L'incendie volontaire d'une installation électrique au début de janvier dans la capitale allemande a mis en lumière les vulnérabilités de l'Allemagne face à des actes malintentionnés. Réagissant à cette situation alarmante, Berlin a récemment promulgué une loi imposant des mesures de protection pour les infrastructures essentielles, en réponse à une hausse importante des sabotages.
Selon une note interne du Bundeskriminalamt, le service de police criminelle, 321 actes malveillants ont été recensés l'année dernière, traduisant une inquiétante fréquence d'un sabotage presque quotidien. Bien que le BKA suspecte souvent l'implication de puissances étrangères, en particulier de la Russie, un groupe d'extrême gauche allemand a revendiqué l'attaque contre le bâtiment électrique ayant causé des coupures de courant affectant 45 000 foyers et 2 000 entreprises à Berlin.
Face aux menaces croissantes
Cette opération a été qualifiée par les autorités de la pire attaque sur les infrastructures de la capitale depuis 1945. Alexander Dobrindt, ministre de l'Intérieur, a souligné dans une déclaration au Bundestag que l'Allemagne n'est pas en guerre, mais qu'elle fait face à une guerre hybride, marquée par le sabotage et l'espionnage, notamment.

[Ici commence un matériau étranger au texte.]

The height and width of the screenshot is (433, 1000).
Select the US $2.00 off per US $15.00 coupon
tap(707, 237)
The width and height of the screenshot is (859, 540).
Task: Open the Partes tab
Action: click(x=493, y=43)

Afin d'identifier les responsables de cette dernière attaque, le gouvernement a promis jusqu'à un million d'euros pour toute information utile.
La nouvelle loi, nommée Kritis, adoptée fin janvier, impose aux infrastructures critiques comme les hôpitaux, les centrales électriques et les réseaux de communication d'évaluer et de renforcer leur sécurité. Le Premier ministre Friedrich Merz a déclaré que l'objectif est de "réduire la transparence tout en augmentant la résilience". Les exploitants devront installer des clôtures, des systèmes de caméras et d'alarme, et signaler toute anomalie aux autorités. En cas de non-respect des règles, des amendes seront appliquées.
Critiques et soutien
Cette initiative a reçu un soutien transversal de la part des principales formations politiques, bien que les Verts et Die Linke aient jugé ces mesures insuffisantes. L'Association des villes allemandes a également critiqué l'application de cette loi, notant que seules les infrastructures desservant plus de 500 000 personnes seraient concernées, alors qu'un seuil de 150 000 serait plus adéquat.
Après des années de paix relative, l'Allemagne semble maintenant déterminée à combler ses lacunes en matière de sécurité.